[Excerpts from a dataset]
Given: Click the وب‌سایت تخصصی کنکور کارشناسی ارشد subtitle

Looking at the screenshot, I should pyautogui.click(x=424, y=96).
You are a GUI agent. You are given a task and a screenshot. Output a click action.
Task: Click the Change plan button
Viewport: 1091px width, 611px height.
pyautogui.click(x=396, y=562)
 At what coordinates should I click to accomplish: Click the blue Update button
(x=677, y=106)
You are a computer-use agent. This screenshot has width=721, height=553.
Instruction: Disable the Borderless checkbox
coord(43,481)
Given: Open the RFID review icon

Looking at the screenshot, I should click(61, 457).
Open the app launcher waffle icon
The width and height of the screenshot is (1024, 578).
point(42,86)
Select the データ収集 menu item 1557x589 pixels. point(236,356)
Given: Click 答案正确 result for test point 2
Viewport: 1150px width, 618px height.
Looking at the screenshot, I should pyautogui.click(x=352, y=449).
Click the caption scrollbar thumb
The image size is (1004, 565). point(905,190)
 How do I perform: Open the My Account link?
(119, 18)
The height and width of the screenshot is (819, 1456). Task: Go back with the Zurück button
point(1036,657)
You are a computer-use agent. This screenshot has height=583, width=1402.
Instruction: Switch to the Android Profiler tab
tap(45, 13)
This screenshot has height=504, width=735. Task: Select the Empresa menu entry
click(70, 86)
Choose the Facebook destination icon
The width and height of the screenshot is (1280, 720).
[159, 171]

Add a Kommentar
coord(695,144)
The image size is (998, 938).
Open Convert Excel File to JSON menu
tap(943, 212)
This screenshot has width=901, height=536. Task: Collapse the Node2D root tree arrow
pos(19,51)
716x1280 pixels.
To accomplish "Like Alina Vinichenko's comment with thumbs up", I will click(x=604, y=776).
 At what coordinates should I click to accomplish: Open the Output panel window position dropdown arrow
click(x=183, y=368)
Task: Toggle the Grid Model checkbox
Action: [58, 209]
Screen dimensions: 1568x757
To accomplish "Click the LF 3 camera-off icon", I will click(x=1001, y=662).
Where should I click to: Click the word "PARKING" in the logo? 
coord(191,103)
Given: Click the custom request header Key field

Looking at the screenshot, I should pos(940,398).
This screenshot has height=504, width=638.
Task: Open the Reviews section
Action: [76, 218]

▶ [Work request]: Would you please copy every line in the data that contains the word "pixels"?

▶ [Problem solution]:
Select the データ収集 menu item 1557x589 pixels. point(236,356)
716x1280 pixels.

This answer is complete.